Stored entries:
▼▼▼

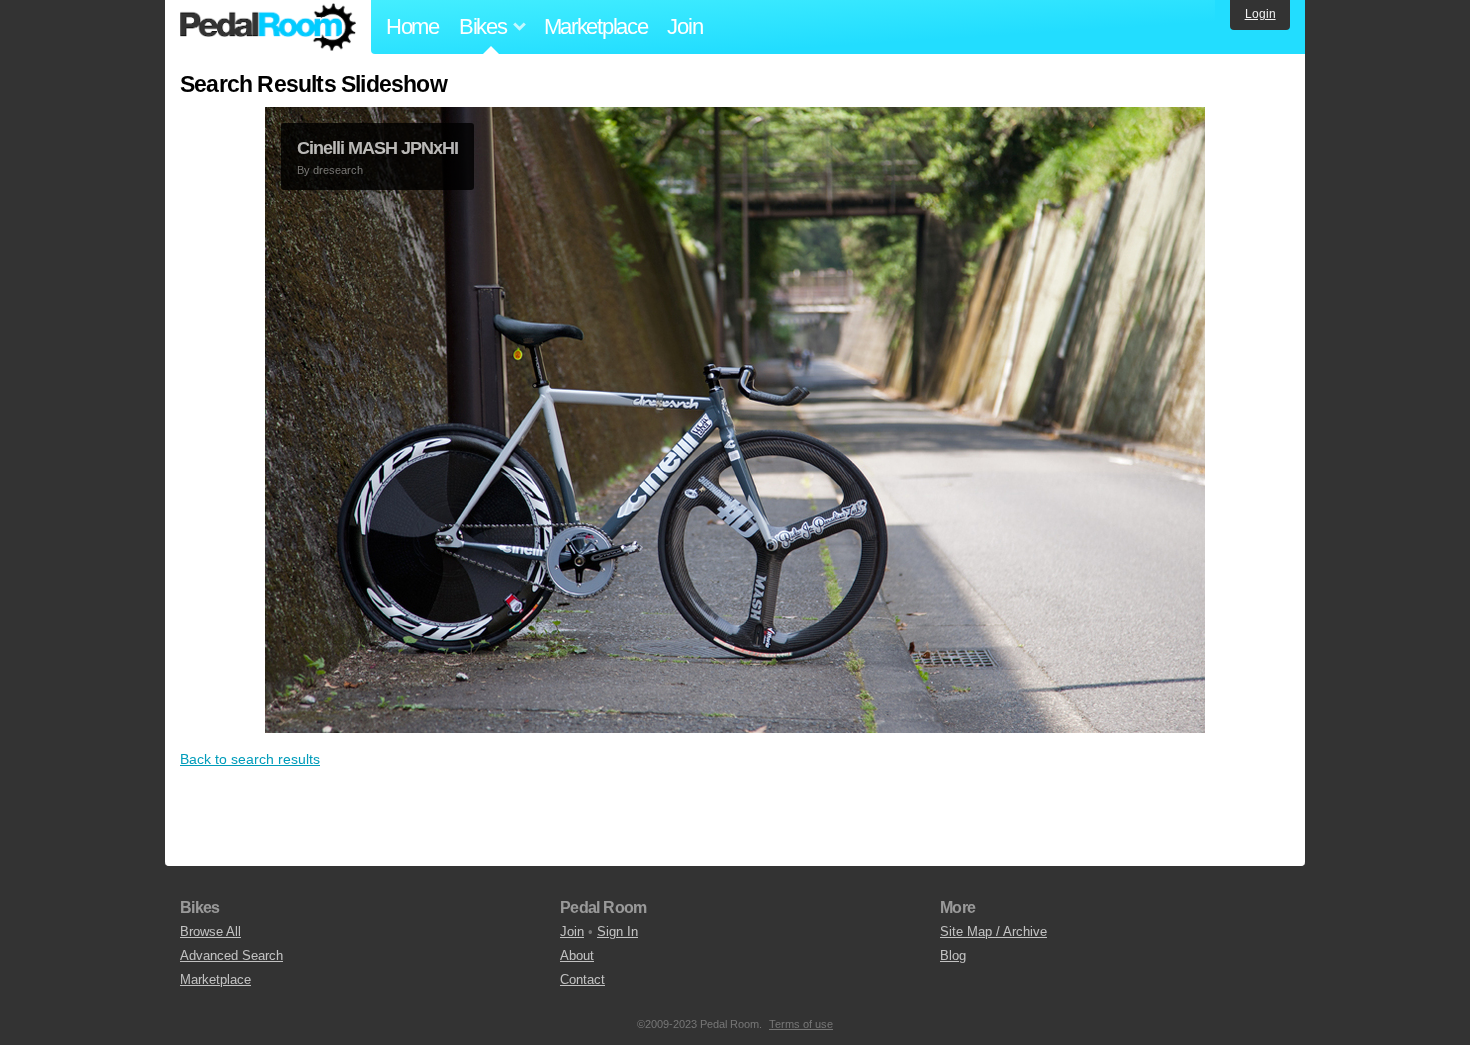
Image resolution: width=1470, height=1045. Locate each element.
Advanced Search (231, 955)
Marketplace (596, 26)
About (577, 955)
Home (412, 26)
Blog (953, 955)
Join (684, 26)
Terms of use (801, 1024)
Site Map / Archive (993, 931)
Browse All (210, 931)
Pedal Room (268, 27)
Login (1260, 14)
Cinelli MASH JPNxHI (377, 148)
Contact (582, 979)
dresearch (338, 170)
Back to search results (250, 759)
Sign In (617, 931)
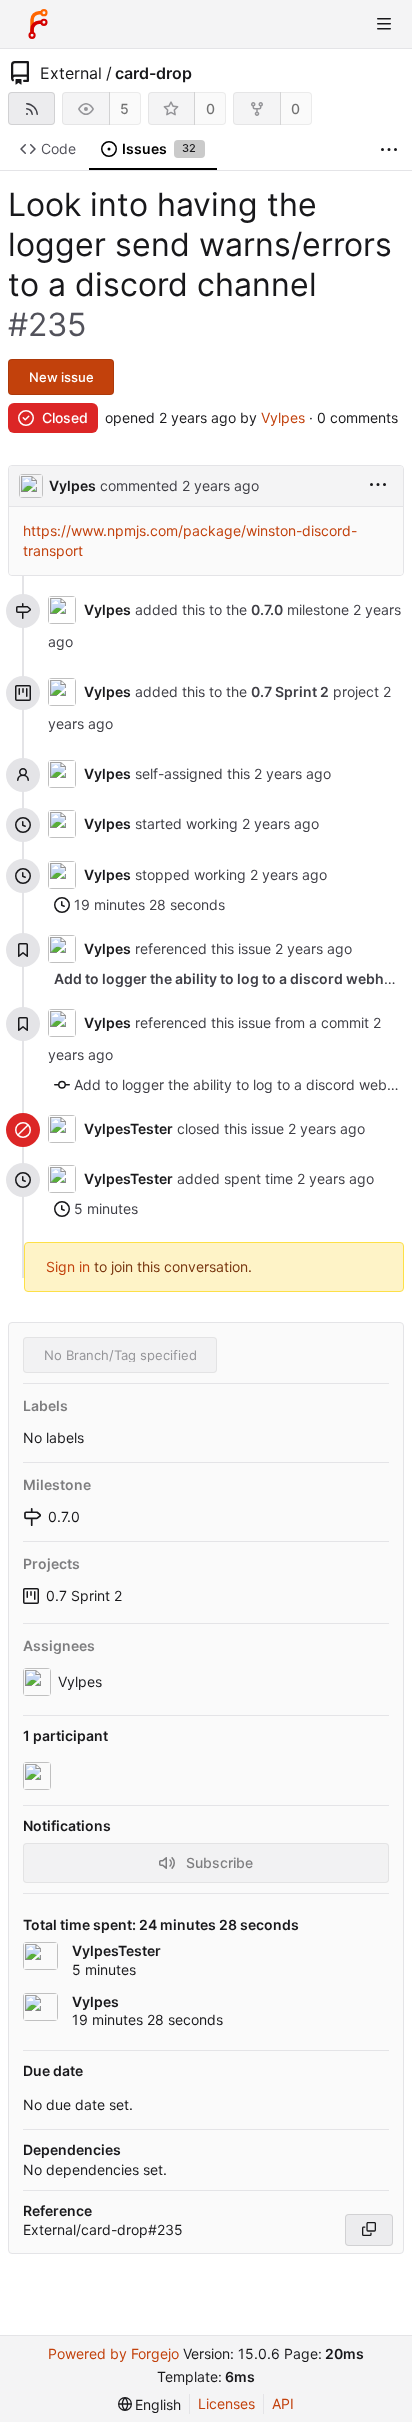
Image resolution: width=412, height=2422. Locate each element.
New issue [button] (61, 377)
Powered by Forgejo (113, 2353)
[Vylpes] (39, 1776)
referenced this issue (205, 948)
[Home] (38, 24)
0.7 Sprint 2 (84, 1595)
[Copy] (369, 2230)
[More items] (389, 149)
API (283, 2403)
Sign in (68, 1266)
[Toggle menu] (384, 24)
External (71, 73)
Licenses (226, 2403)
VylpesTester (128, 1128)
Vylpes (283, 417)
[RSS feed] (31, 108)
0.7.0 (267, 609)
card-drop (153, 73)
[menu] (378, 485)
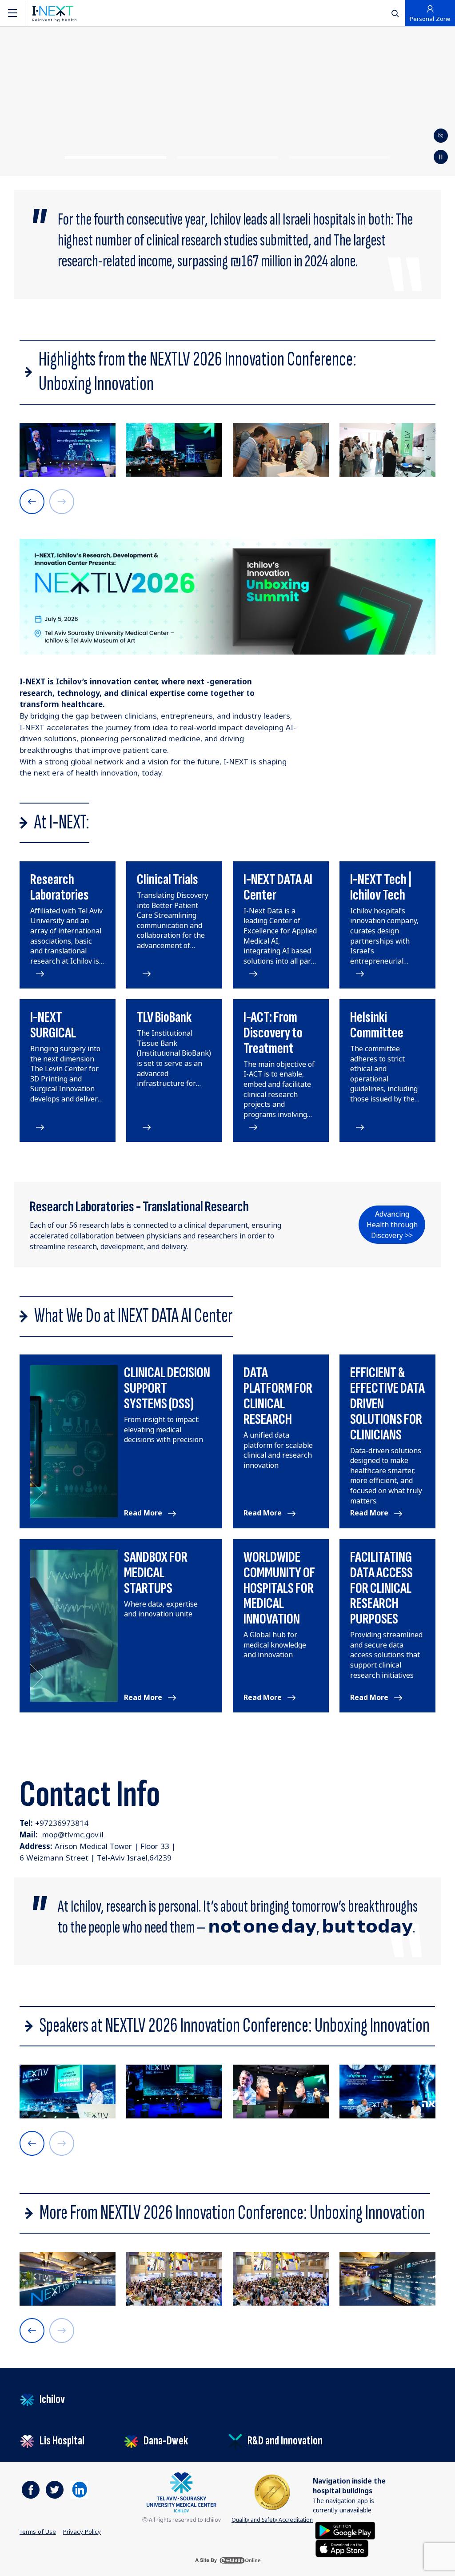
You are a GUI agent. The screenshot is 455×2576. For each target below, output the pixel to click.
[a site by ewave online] (227, 2560)
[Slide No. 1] (115, 157)
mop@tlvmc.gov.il (73, 1834)
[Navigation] (12, 13)
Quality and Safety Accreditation (272, 2520)
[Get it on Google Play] (345, 2530)
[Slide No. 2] (227, 157)
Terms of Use (38, 2532)
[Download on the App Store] (342, 2548)
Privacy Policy (82, 2532)
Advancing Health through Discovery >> (392, 1224)
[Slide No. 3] (339, 157)
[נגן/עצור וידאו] (441, 136)
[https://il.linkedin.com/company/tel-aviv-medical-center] (79, 2490)
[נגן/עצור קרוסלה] (441, 157)
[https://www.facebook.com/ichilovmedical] (31, 2490)
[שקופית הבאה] (32, 501)
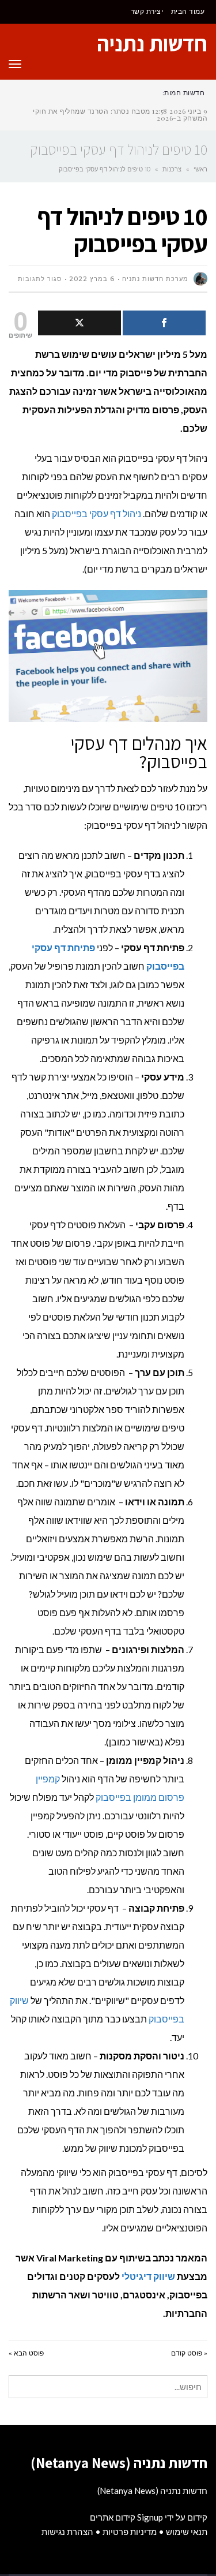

▲▲▲

| Problem description |
Retype exactly the lines of the data above that fall between the line with "mop@tlvmc.gov.il (73, 1834)" and the line with "[נגן/עצור וידאו] (441, 136)", inclusive, and add nothing.

| Exercise answer |
mop@tlvmc.gov.il (73, 1834)
[Navigation] (12, 13)
Quality and Safety Accreditation (272, 2520)
[Get it on Google Play] (345, 2530)
[Slide No. 2] (227, 157)
Terms of Use (38, 2532)
[Download on the App Store] (342, 2548)
Privacy Policy (82, 2532)
Advancing Health through Discovery >> (392, 1224)
[Slide No. 3] (339, 157)
[נגן/עצור וידאו] (441, 136)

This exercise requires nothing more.